Le cher collègue leva les bras au ciel en signe d’impuissance.
- Certains ont appris les sciences en arabe, au lycée; après le bac, à l’université, ils n’arrivent pas à suivre les matières scientifiques en français. Après quelques mois, ils changent leur fusil d'épaule et viennent chez moi faire du français (ô paradoxe), de l’espagnol ou de l’anglais, dans l’illusion que ça sera plus facile. Mais personne ne leur parle des débouchés… Quelques années plus tard, on les retrouve chauffeur de taxi, hélas, ou serveuse chez quick-quick.
Je restai coi. Il poursuivit:
- D’autres sont tout simplement mal orientés, parfois par des amis ou leur famille. On leur conseille de faire n’importe quelle licence, pour ensuite tenter le concours de la gendarmerie. C’est surtout à la campagne qu’on observe ce phénomène, vu le prestige du brigadi dans la cambrousse. Et c’est ainsi qu’un bachelier sciences ex se retrouve en fac de lettres, rêvant du bel uniforme gris des pandores.
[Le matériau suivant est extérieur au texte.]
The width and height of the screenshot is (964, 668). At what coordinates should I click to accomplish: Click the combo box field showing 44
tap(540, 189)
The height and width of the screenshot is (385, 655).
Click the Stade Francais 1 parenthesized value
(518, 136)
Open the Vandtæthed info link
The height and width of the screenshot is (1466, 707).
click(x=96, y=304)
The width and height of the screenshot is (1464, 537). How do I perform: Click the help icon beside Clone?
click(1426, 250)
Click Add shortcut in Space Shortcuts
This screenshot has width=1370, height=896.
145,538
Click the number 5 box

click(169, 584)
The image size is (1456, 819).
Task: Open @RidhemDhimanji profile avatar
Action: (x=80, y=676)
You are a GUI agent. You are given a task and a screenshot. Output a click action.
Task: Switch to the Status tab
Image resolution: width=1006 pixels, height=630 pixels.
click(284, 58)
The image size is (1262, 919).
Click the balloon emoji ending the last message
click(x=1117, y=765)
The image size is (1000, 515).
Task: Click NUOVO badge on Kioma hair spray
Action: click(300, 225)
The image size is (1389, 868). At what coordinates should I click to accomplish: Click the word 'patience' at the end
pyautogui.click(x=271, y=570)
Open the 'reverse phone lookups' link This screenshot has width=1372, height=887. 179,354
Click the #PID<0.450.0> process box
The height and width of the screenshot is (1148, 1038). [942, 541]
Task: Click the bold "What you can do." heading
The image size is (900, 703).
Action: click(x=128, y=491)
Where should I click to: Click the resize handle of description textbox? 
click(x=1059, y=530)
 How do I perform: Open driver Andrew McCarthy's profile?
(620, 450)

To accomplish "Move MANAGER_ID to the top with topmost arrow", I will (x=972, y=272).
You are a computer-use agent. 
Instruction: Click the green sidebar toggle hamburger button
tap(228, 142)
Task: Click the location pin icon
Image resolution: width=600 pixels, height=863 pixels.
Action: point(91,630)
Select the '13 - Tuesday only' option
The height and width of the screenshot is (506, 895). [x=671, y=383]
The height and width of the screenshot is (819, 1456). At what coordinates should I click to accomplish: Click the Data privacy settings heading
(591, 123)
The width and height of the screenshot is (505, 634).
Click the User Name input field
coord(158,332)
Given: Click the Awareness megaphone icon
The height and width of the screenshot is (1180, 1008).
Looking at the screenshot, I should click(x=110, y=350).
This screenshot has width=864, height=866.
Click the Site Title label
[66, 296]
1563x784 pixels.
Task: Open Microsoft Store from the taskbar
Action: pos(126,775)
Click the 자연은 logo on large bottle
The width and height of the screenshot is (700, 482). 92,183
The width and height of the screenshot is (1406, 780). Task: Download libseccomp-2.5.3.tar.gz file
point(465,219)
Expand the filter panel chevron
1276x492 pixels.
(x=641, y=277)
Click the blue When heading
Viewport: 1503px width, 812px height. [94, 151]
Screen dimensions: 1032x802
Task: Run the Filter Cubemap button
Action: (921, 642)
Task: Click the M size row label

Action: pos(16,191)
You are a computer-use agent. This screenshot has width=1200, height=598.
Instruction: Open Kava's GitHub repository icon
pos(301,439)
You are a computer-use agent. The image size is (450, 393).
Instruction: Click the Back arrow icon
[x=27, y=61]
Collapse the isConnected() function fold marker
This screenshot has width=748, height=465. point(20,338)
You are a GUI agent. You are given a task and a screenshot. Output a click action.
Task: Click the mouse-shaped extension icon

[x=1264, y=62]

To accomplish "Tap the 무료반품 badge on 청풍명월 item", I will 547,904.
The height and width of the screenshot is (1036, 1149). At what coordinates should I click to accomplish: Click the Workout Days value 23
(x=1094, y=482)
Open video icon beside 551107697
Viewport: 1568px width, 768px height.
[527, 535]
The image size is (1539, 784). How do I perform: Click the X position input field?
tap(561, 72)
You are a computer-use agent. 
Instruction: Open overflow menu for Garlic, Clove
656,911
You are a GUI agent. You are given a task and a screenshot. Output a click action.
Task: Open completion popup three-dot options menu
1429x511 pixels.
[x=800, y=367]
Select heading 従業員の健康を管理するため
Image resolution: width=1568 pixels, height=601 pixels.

C'était il y a quelques années. Samedi dernier, je me suis rappelé ma conversation d’alors avec Aït R. quand je suis tombé par hasard sur une stagiaire, F.-Z., œuvrant élégamment dans un hôtel de Rabat. Sauf que je me souvenais de l’avoir croisée trois ans avant, quand elle avait eu son bac scientifique avec mention bien. Devant mon air ahuri, elle m’expliqua que l'hôtellerie avait de l’avenir puisque nous étions un pays touristique.
J’en tombai presque de mon tabouret. J’eus beau lui dire que l’ingénierie, la médecine et la physique des nanoparticules avaient aussi de l’avenir, F.-Z. n’en démordait pas. L’hôtellerie! L'hôtellerie!
Le mot de la fin, je le réserve à une collègue prénommée également F.-Z. (il y a de ces coïncidences…) qui me méla ceci ce matin: «l’orientation est au cœur de nos problèmes. C’est comme un trou noir: si l'étudiant ne fait pas attention, il est absorbé puis rejeté dans un autre univers, qui n’est pas le sien».
Je ne sais pas si un physicien accepterait cette définition du trou noir mais comme image des dangers de l’orientation, on ne peut pas faire plus fort. À méditer…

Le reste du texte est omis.